A Tottenham fan was banned for four years and fined £500 for throwing a banana at Gunners captain Pierre-Emerick Aubameyang in December 2018, and when asked whether the timing of Arsenal's initiative was important given a desire to avoid further abuse from the stands, Venkatesham said: "We haven't seen anything material on that so far.
"But underlying all of it, that has to be a concern -- we all know where football has been in this country previously and the progress we are all delighted we have made. So any tiny, tiny step backwards concerns all of us because we know where we have been in the past, so in terms of normalisation that is why I am so keen we find a way to stamp it out and get it back under control.

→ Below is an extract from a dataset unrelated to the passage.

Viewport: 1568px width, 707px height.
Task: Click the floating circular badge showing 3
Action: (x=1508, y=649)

"But obviously the online world has an interaction with the physical world so if we do finds any of this abuse tracked back to and Arsenal member or an Arsenal season ticket holder obviously we are going to be taking action against them where we can there -- that goes without saying.

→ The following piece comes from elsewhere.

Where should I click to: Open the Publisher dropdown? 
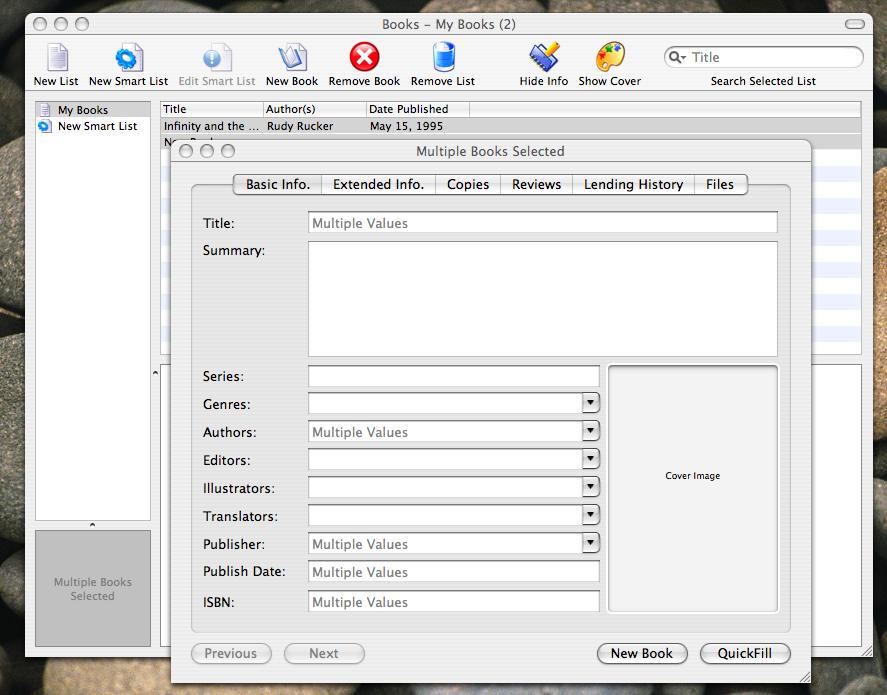pos(590,544)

"Whether it comes from someone who claims to be an Arsenal fan or isn't an Arsenal fan, whether these people actually exist or they don't or whether the information they are telling you is true or not, I just don't know."
The Premier League introduced an online abuse reporting system last June and Venkatesham revealed that several tech companies have already reached out to Arsenal following the announcement of their new action plan on Tuesday, aiming to help improve a process which has left him frustrated by previous incidents.

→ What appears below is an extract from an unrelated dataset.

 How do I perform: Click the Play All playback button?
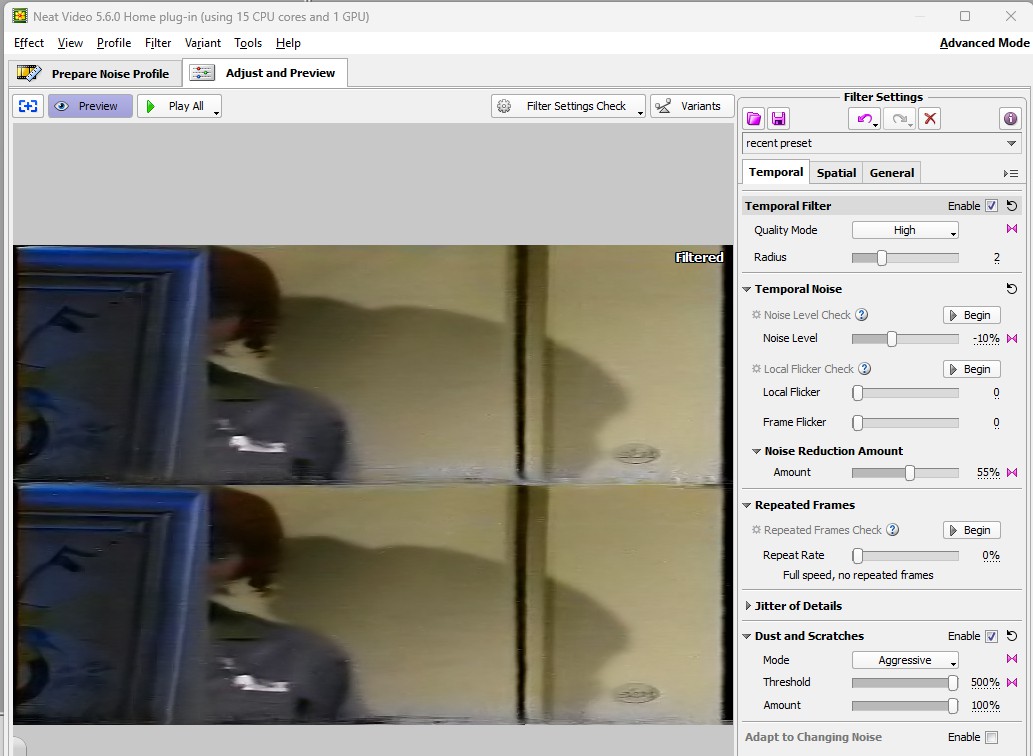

"Sometimes you will see some really, really prompt action," he said. "You will see the content that's out there being taken off immediately and sometimes you don't. Sometimes you are sitting there thinking 'explain to me why this content hasn't been taken down immediately. What is this process we need to go to?'
"It is a bit mixed. I'm really not here to beat up the social media companies, in many ways they are a real source for good, but I do think there are ways we should be collaborating, working together more closely around some of these mechanical [aspects] to [determine], if this abuse comes up, how we can get it down as soon as possible.
"I think we are getting to a point where there is such a strength of feeling about this. You happen to be talking to the chief executive of Arsenal today but you could be talking to any of the other 19 clubs in the Premier League and you could be getting a very, very similar message that people recognise this is getting a little bit out of control and we need to find a way to stop it. If we don't, we are on a really, really dangerous path."
Venkatesham also revealed the club have not ruled out the possibility of banning social media from the training ground at London Colney following former striker and all-time leading goalscorer Thierry Henry's decision to quit all platforms due to a lack of action over abuse.
"I would say on this issue, probably the best phrase to use is 'nothing is off the table'," he said. "I don't think we have seen any issues at Arsenal that I'm aware of about a player's mental preparation for a match being affected.
"Most of the abuse as you have seen from all the examples that are well publicised seem to happen just after a match where someone is unhappy with what happened in the match and decides that they are going to upload this view of vitriolic abuse at somebody. It doesn't really affect the pre-match preparation stuff because it generally happens straight afterwards but there's lots of different ways that people have chosen to deal with these issues.
"Thierry is a good example. He's chosen to take himself completely off it. We've taken a different approach which is to try and use the following we have to drive this message.
"This isn't something that can be solved by Arsenal or solved by football. It's about trying to get all of those stakeholders around the table together to make some positive change.
"After being a bit doom and gloom around this issue, it's hard not to be, I'll try and add a bit of levity which is that I do think that there are signs for optimism and I do think I'll be holding on to those green shoots and hopefully in the coming months we can make some progress."